=== What is being asked ===
The complete listing should be restated exactly.

(Beginning of Excerpted records)

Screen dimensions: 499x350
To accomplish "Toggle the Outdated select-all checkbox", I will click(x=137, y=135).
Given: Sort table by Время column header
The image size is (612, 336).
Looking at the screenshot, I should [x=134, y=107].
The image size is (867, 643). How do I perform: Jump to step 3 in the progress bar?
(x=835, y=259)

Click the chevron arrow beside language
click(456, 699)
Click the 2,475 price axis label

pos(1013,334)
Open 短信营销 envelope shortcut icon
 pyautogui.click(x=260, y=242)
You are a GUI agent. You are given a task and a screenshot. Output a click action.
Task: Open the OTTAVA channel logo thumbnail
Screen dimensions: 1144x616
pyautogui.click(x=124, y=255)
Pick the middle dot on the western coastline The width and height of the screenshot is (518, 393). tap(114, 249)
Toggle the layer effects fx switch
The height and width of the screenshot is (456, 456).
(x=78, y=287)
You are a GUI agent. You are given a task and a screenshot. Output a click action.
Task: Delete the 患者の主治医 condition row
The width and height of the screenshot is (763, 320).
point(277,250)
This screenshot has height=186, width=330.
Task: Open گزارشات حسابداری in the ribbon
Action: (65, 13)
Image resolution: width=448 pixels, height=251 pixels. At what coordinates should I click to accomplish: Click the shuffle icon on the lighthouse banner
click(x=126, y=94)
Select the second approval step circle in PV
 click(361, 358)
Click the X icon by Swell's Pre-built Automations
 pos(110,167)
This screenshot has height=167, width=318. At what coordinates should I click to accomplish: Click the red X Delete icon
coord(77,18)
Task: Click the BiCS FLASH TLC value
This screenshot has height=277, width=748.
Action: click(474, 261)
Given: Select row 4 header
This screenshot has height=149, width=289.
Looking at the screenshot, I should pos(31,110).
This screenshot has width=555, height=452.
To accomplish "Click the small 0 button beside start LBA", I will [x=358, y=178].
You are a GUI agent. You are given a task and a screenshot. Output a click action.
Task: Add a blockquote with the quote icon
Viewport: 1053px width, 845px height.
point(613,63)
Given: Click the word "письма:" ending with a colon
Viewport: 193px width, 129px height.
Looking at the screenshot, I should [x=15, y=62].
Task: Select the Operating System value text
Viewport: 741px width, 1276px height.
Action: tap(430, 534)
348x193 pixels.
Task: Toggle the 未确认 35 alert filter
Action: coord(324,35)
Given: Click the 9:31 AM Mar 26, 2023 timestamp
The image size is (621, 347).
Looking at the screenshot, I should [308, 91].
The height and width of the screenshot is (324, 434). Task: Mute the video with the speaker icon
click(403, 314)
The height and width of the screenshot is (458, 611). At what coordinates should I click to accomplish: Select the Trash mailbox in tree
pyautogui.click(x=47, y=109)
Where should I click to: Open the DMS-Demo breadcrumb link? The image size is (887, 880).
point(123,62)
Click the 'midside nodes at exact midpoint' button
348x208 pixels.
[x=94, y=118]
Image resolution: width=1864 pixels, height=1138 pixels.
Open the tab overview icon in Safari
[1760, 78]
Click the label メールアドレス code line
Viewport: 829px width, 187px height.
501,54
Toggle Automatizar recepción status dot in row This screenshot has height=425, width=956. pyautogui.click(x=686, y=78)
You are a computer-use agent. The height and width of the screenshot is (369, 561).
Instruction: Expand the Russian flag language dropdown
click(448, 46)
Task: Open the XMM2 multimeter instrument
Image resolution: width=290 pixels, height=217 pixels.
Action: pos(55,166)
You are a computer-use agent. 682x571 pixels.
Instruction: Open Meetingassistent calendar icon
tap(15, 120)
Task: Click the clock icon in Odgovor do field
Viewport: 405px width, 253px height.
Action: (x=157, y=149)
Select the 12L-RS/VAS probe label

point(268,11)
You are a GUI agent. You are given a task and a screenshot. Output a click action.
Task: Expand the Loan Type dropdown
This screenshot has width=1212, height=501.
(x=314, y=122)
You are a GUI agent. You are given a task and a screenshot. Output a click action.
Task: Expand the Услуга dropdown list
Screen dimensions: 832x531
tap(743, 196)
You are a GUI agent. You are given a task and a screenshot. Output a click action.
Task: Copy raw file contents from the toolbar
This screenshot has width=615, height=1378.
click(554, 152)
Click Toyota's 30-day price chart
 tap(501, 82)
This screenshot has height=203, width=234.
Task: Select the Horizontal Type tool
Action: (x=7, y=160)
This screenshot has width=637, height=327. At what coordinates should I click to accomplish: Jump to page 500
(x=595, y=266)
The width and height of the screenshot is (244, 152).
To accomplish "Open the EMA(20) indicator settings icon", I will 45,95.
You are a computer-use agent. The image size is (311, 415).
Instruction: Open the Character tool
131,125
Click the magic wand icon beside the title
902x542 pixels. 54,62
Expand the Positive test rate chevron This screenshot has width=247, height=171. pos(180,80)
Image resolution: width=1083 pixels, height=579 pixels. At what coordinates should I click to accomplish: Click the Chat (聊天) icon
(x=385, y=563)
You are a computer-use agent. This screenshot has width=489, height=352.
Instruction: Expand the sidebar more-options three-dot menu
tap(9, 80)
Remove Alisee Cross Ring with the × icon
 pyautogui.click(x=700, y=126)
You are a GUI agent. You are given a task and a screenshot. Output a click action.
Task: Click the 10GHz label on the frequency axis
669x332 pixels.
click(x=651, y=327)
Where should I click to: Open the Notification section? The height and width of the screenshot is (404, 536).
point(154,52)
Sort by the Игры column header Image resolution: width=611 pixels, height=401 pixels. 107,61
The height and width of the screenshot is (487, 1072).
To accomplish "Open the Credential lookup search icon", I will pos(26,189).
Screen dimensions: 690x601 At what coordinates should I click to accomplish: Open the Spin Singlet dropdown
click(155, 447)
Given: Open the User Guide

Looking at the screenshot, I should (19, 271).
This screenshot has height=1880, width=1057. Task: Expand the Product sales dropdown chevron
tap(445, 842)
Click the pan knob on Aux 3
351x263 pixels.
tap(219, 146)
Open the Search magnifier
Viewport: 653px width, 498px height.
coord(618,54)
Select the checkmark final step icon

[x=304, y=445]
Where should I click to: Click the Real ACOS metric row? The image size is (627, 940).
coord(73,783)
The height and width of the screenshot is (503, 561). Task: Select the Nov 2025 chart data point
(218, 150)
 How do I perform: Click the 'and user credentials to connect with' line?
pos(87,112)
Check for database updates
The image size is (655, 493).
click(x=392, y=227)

(End of Excerpted records)

=== Result below ===
Screen dimensions: 499x350
To accomplish "Toggle the Outdated select-all checkbox", I will click(x=137, y=135).
Given: Sort table by Время column header
The image size is (612, 336).
Looking at the screenshot, I should [x=134, y=107].
The image size is (867, 643). How do I perform: Jump to step 3 in the progress bar?
(x=835, y=259)

Click the chevron arrow beside language
click(456, 699)
Click the 2,475 price axis label

pos(1013,334)
Open 短信营销 envelope shortcut icon
 pyautogui.click(x=260, y=242)
You are a GUI agent. You are given a task and a screenshot. Output a click action.
Task: Open the OTTAVA channel logo thumbnail
Screen dimensions: 1144x616
pyautogui.click(x=124, y=255)
Pick the middle dot on the western coastline The width and height of the screenshot is (518, 393). tap(114, 249)
Toggle the layer effects fx switch
The height and width of the screenshot is (456, 456).
(x=78, y=287)
You are a GUI agent. You are given a task and a screenshot. Output a click action.
Task: Delete the 患者の主治医 condition row
The width and height of the screenshot is (763, 320).
point(277,250)
This screenshot has height=186, width=330.
Task: Open گزارشات حسابداری in the ribbon
Action: (65, 13)
Image resolution: width=448 pixels, height=251 pixels. At what coordinates should I click to accomplish: Click the shuffle icon on the lighthouse banner
click(x=126, y=94)
Select the second approval step circle in PV
 click(361, 358)
Click the X icon by Swell's Pre-built Automations
 pos(110,167)
This screenshot has height=167, width=318. At what coordinates should I click to accomplish: Click the red X Delete icon
coord(77,18)
Task: Click the BiCS FLASH TLC value
This screenshot has height=277, width=748.
Action: click(474, 261)
Given: Select row 4 header
This screenshot has height=149, width=289.
Looking at the screenshot, I should pos(31,110).
This screenshot has width=555, height=452.
To accomplish "Click the small 0 button beside start LBA", I will [x=358, y=178].
You are a GUI agent. You are given a task and a screenshot. Output a click action.
Task: Add a blockquote with the quote icon
Viewport: 1053px width, 845px height.
point(613,63)
Given: Click the word "письма:" ending with a colon
Viewport: 193px width, 129px height.
Looking at the screenshot, I should [x=15, y=62].
Task: Select the Operating System value text
Viewport: 741px width, 1276px height.
Action: tap(430, 534)
348x193 pixels.
Task: Toggle the 未确认 35 alert filter
Action: coord(324,35)
Given: Click the 9:31 AM Mar 26, 2023 timestamp
The image size is (621, 347).
Looking at the screenshot, I should [308, 91].
The height and width of the screenshot is (324, 434). Task: Mute the video with the speaker icon
click(403, 314)
The height and width of the screenshot is (458, 611). At what coordinates should I click to accomplish: Select the Trash mailbox in tree
pyautogui.click(x=47, y=109)
Where should I click to: Open the DMS-Demo breadcrumb link? The image size is (887, 880).
point(123,62)
Click the 'midside nodes at exact midpoint' button
348x208 pixels.
[x=94, y=118]
Image resolution: width=1864 pixels, height=1138 pixels.
Open the tab overview icon in Safari
[1760, 78]
Click the label メールアドレス code line
Viewport: 829px width, 187px height.
501,54
Toggle Automatizar recepción status dot in row This screenshot has height=425, width=956. pyautogui.click(x=686, y=78)
You are a computer-use agent. The height and width of the screenshot is (369, 561).
Instruction: Expand the Russian flag language dropdown
click(448, 46)
Task: Open the XMM2 multimeter instrument
Image resolution: width=290 pixels, height=217 pixels.
Action: pos(55,166)
You are a computer-use agent. 682x571 pixels.
Instruction: Open Meetingassistent calendar icon
tap(15, 120)
Task: Click the clock icon in Odgovor do field
Viewport: 405px width, 253px height.
Action: (x=157, y=149)
Select the 12L-RS/VAS probe label

point(268,11)
You are a GUI agent. You are given a task and a screenshot. Output a click action.
Task: Expand the Loan Type dropdown
This screenshot has width=1212, height=501.
(x=314, y=122)
You are a GUI agent. You are given a task and a screenshot. Output a click action.
Task: Expand the Услуга dropdown list
Screen dimensions: 832x531
tap(743, 196)
You are a GUI agent. You are given a task and a screenshot. Output a click action.
Task: Copy raw file contents from the toolbar
This screenshot has width=615, height=1378.
click(554, 152)
Click Toyota's 30-day price chart
 tap(501, 82)
This screenshot has height=203, width=234.
Task: Select the Horizontal Type tool
Action: (x=7, y=160)
This screenshot has width=637, height=327. At what coordinates should I click to accomplish: Jump to page 500
(x=595, y=266)
The width and height of the screenshot is (244, 152).
To accomplish "Open the EMA(20) indicator settings icon", I will 45,95.
You are a computer-use agent. The image size is (311, 415).
Instruction: Open the Character tool
131,125
Click the magic wand icon beside the title
902x542 pixels. 54,62
Expand the Positive test rate chevron This screenshot has width=247, height=171. pos(180,80)
Image resolution: width=1083 pixels, height=579 pixels. At what coordinates should I click to accomplish: Click the Chat (聊天) icon
(x=385, y=563)
You are a computer-use agent. This screenshot has width=489, height=352.
Instruction: Expand the sidebar more-options three-dot menu
tap(9, 80)
Remove Alisee Cross Ring with the × icon
 pyautogui.click(x=700, y=126)
You are a GUI agent. You are given a task and a screenshot. Output a click action.
Task: Click the 10GHz label on the frequency axis
669x332 pixels.
click(x=651, y=327)
Where should I click to: Open the Notification section? The height and width of the screenshot is (404, 536).
point(154,52)
Sort by the Игры column header Image resolution: width=611 pixels, height=401 pixels. 107,61
The height and width of the screenshot is (487, 1072).
To accomplish "Open the Credential lookup search icon", I will pos(26,189).
Screen dimensions: 690x601 At what coordinates should I click to accomplish: Open the Spin Singlet dropdown
click(155, 447)
Given: Open the User Guide

Looking at the screenshot, I should (19, 271).
This screenshot has height=1880, width=1057. Task: Expand the Product sales dropdown chevron
tap(445, 842)
Click the pan knob on Aux 3
351x263 pixels.
tap(219, 146)
Open the Search magnifier
Viewport: 653px width, 498px height.
coord(618,54)
Select the checkmark final step icon

[x=304, y=445]
Where should I click to: Click the Real ACOS metric row? The image size is (627, 940).
coord(73,783)
The height and width of the screenshot is (503, 561). Task: Select the Nov 2025 chart data point
(218, 150)
 How do I perform: Click the 'and user credentials to connect with' line?
pos(87,112)
Check for database updates
The image size is (655, 493).
click(x=392, y=227)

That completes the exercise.